Gelir eşitsizliğinin açıklanmasında kullanılan ölçütlerden biride Chorrodo Gini tarafından ortaya atılan Gini oranıdır. Gini oranının büyümesi gelir dağılımındaki eşitsizliğin arttını gösterir. Gini oranının sıfır olması ise gelir dağılımının tüm toplum bireyleri arasında eşit olması anlamına gelir. Lorez diyagramı tam eşitlik doğrusu ile lorez eğrisi arasındaki alan (A) ve Lorenz eğrisi altındaki alan (B) ile gösterilirse; Gini katsayısı A/(A+B) olarak hesaplanır.

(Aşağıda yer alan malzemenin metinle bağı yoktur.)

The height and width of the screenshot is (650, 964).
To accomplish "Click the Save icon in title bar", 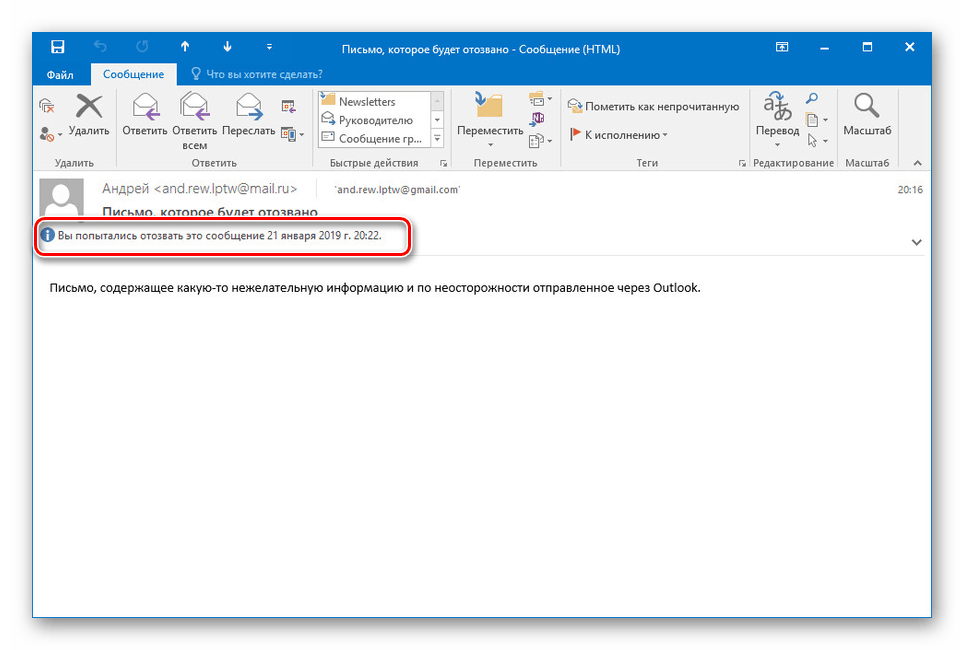I will tap(57, 47).
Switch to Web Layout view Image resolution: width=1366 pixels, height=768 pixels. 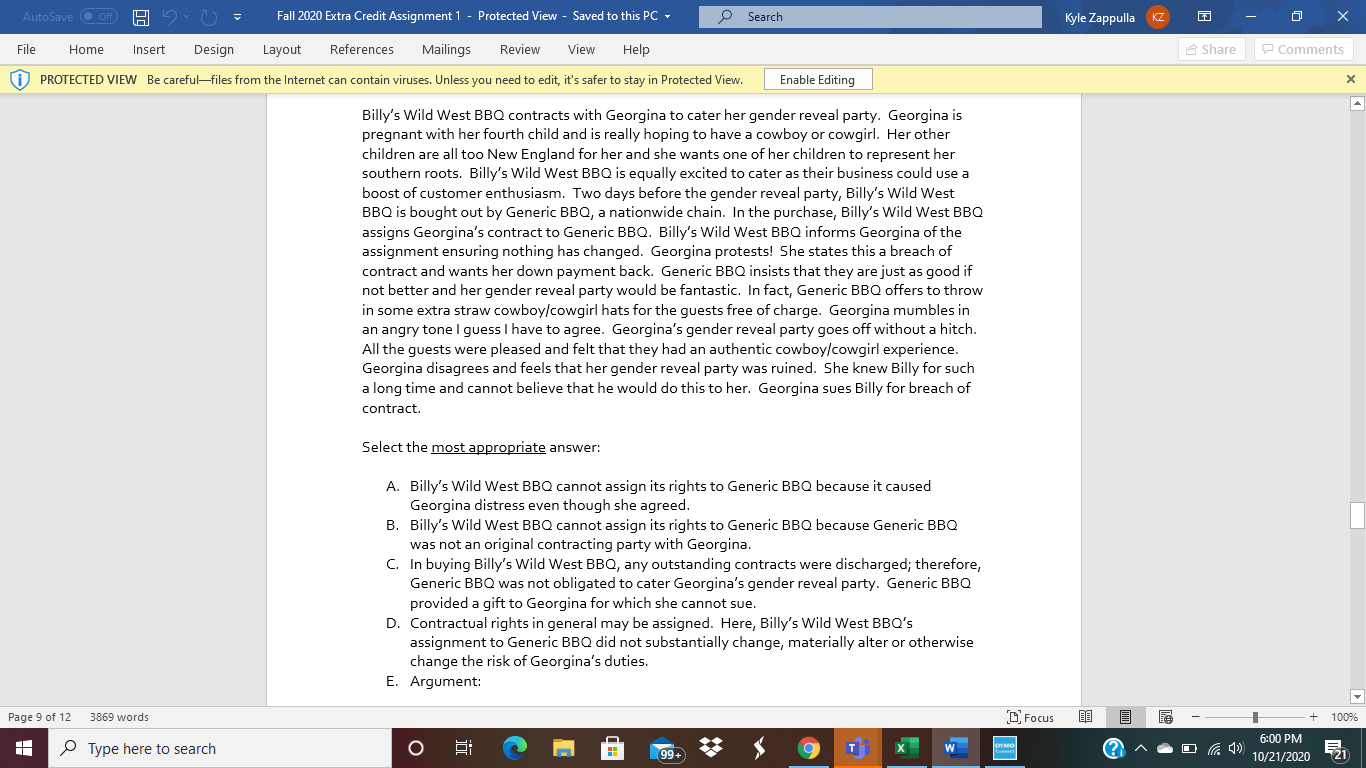tap(1164, 717)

Orjinden çizilen 45 derecelik doğruya, mutlak eşitlik doğrusu adı verilmektedir. Bu doğru farazi olup, gelir dağılımının mutlak eşitlik sağlayacak bir şekilde gerçekleştiğini göstermektedir. Yani, nüfusun % 20 si gelirin % 20 sine nüfusun %60 ı gelirin %60 na v.b sahip olursa, bu şekil elde edilir. 45 derecelik doğru ile eğri arasında kalan alan ne kadar geniş ise ( yani Lorenz eğrisi yatay eksene yakın ise) dağılım o kadar dengesizdir (2 nolu Lorenz eğrisi), buna karşın Lorez eğrisi mutlak eşitlik doğrusuna ne kadar yakın ise (3 nolu Lorenz eğrisi) dağılım o kadar dengeli demektir.
Ülkeler Gini indeksi Norveç 0.2586 Danimarka 0.2902 Almanya 0.3114 Türkiye 0.3878 Vietnam 0.4268 Meksika 0.4813 Kolombia 0.5550 Haiti 0.6079 Kaynak: http://databank.worldbank.org
9.2. Gelirlerin fonksiyonel dağılımı ve faktör piyasası Üretimde katılan üretim faktörlerinin üretim faaliyetleri sonunda elde edilen gelire ne şekilde paylaştırıldığına gelirin fonksiyonel bölüşümü olarak tanımlanır. Bu bir anlamda üretime katılan faktörlerin fiyatlarının belirlenmesini ifade eder. Faktör piyasasında dengenin ortaya konması için faktör talep ve arzının bilinmesi gereklidir. Üretim faktörlerinin temel özelliği, onların doğrudan tüketici gereksinimlerini karşılamayıp, üreticiler tarafından talep edilmesidir. Bu nedenle faktör talebi «Türev talep» niteliğindedir. Üretici firma, herhangi bir faktörden ne kadar talep edeceğine karar verirken, faktörün verimini ve fiyatını dikkate alır.